AUFGABE 1
Beantworte die folgenden Fragen zum Lesetext.
(a) Aus wessen Mitteln wird das Portal Lebensmittelklarheit finanziert?
(b) Was können die Hersteller tun, wenn sie mit den Vorwürfen konfrontiert werden?
(c) Von wem stammt der Beitrag, und an welchem Datum erschien er?
AUFGABE 2
Gib den Abschnitt des Lesetextes von „Was genau ist“ bis „transparent nachverfolgt werden.“ wortgetreu wieder.

LESETEXT
★ ★ ★ ★
Von Dieter Nürnberger | 13.07.2016
    Eine Familie beim einkaufen im Supermarkt.
    Was genau ist drin und stimmt das wirklich? (imago stock&people)
    Das Projekt Lebensmittelklarheit ist ein Internetportal - übrigens finanziert aus Mitteln des Bundesverbraucherministeriums - wo Kunden Lebensmittel melden können, die aus ihrer Sicht in der Aufmachung oder in der Produktinformation Mängel haben.
    Die Verbraucher haben diese Möglichkeit auch genutzt: Knapp 800 Produkte landeten dem Portal. Weil die Etiketten auf den Produkten mehr versprechen, als eingehalten werden kann - oder weil Falsches versprochen wird. Die Hersteller werden dann mit diesen Vorwürfen konfrontiert und können natürlich Stellung nehmen. Auch auch dieses Verfahren kann dann vom Kunden auf dem Portal transparent nachverfolgt werden.
★ ★ ★ ★
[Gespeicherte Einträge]
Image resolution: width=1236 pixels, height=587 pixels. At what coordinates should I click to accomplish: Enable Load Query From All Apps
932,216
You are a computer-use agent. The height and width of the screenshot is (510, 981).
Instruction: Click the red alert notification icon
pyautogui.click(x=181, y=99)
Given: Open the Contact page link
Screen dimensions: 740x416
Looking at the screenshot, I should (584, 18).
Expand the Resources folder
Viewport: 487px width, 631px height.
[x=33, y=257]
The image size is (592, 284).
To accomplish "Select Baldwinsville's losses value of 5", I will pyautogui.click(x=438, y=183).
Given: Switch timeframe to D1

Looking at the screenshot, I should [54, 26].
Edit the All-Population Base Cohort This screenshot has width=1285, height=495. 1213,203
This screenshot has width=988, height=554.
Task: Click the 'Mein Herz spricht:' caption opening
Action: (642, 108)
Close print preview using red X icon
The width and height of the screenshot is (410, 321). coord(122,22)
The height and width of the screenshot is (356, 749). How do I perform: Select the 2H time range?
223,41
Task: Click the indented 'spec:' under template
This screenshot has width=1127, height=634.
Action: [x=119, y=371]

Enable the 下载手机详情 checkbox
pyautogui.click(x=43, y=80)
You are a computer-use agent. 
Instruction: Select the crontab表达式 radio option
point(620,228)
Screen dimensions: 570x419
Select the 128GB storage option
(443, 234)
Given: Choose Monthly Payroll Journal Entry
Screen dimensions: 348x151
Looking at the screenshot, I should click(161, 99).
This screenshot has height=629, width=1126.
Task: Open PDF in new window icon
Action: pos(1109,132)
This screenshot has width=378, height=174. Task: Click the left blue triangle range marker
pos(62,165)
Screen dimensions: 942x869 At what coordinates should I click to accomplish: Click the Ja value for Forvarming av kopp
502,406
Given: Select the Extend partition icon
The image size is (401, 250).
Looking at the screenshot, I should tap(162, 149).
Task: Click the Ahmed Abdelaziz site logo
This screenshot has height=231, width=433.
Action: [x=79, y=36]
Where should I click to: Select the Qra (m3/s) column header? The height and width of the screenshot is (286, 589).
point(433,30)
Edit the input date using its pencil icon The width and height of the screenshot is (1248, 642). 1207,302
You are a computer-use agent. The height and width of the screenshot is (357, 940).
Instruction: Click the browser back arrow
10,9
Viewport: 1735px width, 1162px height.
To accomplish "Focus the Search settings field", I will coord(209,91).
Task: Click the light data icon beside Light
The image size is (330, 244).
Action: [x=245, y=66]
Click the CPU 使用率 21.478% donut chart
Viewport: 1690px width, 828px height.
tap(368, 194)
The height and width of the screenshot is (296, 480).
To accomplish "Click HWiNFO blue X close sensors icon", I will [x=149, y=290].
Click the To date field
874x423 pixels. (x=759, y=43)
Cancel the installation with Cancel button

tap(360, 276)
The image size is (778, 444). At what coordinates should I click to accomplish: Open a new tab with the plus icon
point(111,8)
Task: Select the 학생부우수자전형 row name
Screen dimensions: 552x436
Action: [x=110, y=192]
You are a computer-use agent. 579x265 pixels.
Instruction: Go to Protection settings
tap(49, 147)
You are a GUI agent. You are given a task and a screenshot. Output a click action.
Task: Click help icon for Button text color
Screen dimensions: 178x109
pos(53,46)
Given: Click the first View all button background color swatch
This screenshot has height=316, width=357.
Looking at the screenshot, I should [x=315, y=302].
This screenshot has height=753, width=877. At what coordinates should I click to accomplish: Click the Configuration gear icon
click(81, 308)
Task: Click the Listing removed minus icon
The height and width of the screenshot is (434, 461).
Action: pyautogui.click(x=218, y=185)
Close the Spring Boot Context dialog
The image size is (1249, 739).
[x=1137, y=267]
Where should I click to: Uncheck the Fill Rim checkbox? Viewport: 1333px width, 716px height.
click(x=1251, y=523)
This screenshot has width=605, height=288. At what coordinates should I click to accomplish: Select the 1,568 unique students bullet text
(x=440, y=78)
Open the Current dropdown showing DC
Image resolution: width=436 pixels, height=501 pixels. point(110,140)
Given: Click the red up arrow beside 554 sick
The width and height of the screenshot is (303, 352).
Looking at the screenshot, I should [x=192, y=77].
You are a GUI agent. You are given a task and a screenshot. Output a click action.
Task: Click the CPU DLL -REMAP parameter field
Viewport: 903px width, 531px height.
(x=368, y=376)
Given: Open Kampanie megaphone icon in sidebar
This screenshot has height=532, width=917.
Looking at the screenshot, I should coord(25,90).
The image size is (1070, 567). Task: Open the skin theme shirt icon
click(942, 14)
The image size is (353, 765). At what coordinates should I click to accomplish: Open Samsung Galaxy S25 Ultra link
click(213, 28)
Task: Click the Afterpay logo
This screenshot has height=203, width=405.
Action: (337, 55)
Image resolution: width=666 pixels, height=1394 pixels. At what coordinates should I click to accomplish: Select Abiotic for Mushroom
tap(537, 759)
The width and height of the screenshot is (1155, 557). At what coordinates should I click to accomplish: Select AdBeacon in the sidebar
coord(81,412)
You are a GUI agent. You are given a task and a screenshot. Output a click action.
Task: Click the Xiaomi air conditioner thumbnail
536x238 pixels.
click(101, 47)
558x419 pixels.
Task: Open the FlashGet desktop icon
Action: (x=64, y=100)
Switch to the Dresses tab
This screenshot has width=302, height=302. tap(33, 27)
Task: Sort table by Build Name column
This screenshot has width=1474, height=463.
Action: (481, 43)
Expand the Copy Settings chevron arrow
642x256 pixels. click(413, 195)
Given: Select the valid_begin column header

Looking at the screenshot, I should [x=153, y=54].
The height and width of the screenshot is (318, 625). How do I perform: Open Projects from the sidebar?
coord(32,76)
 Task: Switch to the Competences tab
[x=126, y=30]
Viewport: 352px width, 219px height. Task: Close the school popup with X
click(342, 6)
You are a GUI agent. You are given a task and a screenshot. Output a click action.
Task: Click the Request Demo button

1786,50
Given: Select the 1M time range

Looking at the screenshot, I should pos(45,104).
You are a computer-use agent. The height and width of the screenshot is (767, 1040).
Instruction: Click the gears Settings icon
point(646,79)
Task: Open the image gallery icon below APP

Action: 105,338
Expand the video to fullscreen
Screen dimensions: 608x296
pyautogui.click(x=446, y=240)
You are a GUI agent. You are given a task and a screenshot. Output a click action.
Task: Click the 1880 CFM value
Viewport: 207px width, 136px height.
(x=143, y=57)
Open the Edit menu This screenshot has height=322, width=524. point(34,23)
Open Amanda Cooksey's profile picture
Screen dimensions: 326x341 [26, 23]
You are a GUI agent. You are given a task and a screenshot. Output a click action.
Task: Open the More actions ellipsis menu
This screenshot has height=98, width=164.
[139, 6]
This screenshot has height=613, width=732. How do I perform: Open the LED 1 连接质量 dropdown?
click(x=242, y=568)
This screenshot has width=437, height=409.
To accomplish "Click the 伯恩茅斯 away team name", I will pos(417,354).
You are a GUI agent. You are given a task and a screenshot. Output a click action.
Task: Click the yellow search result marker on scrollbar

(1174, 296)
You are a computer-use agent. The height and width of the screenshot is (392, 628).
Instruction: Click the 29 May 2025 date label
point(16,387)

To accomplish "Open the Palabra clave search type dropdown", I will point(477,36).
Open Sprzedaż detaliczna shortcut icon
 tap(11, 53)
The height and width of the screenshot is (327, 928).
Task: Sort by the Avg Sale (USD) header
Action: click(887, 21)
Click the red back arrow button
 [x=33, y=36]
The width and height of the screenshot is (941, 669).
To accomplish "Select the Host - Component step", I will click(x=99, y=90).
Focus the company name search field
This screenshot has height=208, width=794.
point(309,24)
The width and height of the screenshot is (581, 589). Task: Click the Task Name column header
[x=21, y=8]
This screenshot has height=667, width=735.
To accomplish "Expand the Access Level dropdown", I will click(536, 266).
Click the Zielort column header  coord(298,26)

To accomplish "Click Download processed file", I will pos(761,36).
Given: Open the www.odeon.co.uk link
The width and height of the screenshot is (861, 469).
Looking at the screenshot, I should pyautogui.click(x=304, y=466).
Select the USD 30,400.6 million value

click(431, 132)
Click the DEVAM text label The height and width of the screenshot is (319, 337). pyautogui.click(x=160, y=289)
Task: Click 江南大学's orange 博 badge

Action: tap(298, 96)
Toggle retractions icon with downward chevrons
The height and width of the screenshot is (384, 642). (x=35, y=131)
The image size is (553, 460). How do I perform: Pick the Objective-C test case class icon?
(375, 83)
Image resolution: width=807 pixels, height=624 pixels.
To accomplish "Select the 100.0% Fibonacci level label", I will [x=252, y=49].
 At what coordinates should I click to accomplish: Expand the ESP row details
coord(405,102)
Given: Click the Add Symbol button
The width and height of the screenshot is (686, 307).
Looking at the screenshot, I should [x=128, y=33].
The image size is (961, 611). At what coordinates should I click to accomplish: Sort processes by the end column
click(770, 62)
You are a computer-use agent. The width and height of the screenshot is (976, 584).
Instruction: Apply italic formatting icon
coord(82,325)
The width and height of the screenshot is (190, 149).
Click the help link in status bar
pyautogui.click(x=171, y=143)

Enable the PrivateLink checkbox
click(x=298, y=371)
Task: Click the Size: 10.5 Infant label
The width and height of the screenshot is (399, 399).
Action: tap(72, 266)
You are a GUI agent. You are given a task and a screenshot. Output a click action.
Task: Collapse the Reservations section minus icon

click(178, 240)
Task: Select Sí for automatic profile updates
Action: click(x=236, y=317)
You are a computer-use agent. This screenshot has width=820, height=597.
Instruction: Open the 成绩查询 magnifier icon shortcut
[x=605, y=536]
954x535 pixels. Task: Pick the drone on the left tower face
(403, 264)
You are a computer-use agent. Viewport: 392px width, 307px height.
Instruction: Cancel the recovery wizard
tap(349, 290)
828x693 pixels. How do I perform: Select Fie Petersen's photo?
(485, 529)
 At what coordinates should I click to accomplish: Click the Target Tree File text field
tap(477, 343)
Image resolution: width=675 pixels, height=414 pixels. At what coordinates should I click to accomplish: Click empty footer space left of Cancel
★ ★ ★ ★
ERGEBNIS 1
(a) Es wird aus Mitteln des Bundesverbraucherministeriums finanziert.
(b) Sie können Stellung nehmen.
(c) Der Beitrag stammt von Dieter Nürnberger und erschien am 13.07.2016.

ERGEBNIS 2
Was genau ist drin und stimmt das wirklich? (imago stock&people)
    Das Projekt Lebensmittelklarheit ist ein Internetportal - übrigens finanziert aus Mitteln des Bundesverbraucherministeriums - wo Kunden Lebensmittel melden können, die aus ihrer Sicht in der Aufmachung oder in der Produktinformation Mängel haben.
    Die Verbraucher haben diese Möglichkeit auch genutzt: Knapp 800 Produkte landeten dem Portal. Weil die Etiketten auf den Produkten mehr versprechen, als eingehalten werden kann - oder weil Falsches versprochen wird. Die Hersteller werden dann mit diesen Vorwürfen konfrontiert und können natürlich Stellung nehmen. Auch auch dieses Verfahren kann dann vom Kunden auf dem Portal transparent nachverfolgt werden.